Le gouvernement vénézuélien de Nicolas Maduro a libéré au moins 87 prisonniers qui étaient détenus pour avoir protesté contre sa victoire contestée lors des élections de 2024. Il s'agit de la deuxième libération de ce type en une semaine, survenant dans un contexte de pression continue de l'administration américaine sous la présidence de Donald Trump.
Ces libérations sont considérées par certains observateurs comme une tentative possible de Maduro d'adopter une approche plus conciliante, malgré ses accusations persistantes selon lesquelles Trump tente de renverser son gouvernement et de s'emparer des vastes réserves pétrolières du Venezuela. Maduro n'a pas commenté publiquement ces libérations.
La campagne de pression américaine contre le Venezuela comprend des sanctions économiques et un isolement diplomatique, visant à contraindre Maduro à démissionner et à permettre des élections libres et équitables. L'administration Trump a reconnu le chef de l'opposition Juan Guaido comme le président intérimaire légitime du Venezuela.
Des groupes de défense des droits, dont le Comité pour la liberté des prisonniers politiques, ont documenté de nombreux cas d'arrestations et de détentions arbitraires de personnes qui se sont opposées au gouvernement de Maduro. Ces groupes ont appelé à la libération inconditionnelle de tous les prisonniers politiques au Venezuela.
La situation au Venezuela reste politiquement tendue et économiquement difficile.

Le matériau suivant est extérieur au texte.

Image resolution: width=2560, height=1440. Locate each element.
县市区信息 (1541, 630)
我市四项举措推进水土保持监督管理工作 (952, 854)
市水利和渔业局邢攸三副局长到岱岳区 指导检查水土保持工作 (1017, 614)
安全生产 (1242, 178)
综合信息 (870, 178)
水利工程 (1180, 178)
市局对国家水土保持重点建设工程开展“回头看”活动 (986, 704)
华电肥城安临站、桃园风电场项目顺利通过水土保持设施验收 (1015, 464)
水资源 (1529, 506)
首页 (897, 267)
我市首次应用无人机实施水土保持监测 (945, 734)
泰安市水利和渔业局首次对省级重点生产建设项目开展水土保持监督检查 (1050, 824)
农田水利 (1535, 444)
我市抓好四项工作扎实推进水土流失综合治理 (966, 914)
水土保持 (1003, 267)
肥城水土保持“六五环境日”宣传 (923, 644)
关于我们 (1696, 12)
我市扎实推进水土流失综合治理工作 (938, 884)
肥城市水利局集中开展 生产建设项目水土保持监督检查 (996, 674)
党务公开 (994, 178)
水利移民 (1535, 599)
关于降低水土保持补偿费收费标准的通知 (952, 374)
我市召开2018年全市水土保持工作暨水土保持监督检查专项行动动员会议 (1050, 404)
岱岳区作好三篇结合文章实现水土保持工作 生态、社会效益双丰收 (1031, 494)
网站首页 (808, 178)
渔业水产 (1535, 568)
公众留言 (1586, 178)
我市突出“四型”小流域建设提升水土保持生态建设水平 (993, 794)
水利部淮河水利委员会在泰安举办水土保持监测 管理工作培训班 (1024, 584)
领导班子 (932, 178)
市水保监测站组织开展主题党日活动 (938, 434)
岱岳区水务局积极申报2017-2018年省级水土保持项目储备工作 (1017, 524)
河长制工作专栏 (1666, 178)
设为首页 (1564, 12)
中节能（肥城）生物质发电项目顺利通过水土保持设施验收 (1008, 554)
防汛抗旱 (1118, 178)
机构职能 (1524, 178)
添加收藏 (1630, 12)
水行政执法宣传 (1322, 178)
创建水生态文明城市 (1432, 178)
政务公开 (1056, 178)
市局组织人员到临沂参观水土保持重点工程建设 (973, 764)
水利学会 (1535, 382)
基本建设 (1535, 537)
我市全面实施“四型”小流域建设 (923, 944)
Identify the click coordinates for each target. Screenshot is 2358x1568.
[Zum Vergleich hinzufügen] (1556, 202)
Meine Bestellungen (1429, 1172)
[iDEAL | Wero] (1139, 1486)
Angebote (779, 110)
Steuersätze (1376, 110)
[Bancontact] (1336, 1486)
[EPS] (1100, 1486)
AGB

Le pays est confronté à des années de crise économique, marquée par l'hyperinflation, des pénuries de nourriture et de médicaments et une pauvreté généralisée. Des millions de Vénézuéliens ont fui le pays ces dernières années, cherchant refuge dans les pays voisins et au-delà. Ces libérations pourraient signaler un changement de stratégie, mais les implications à long terme pour le paysage politique au Venezuela restent incertaines.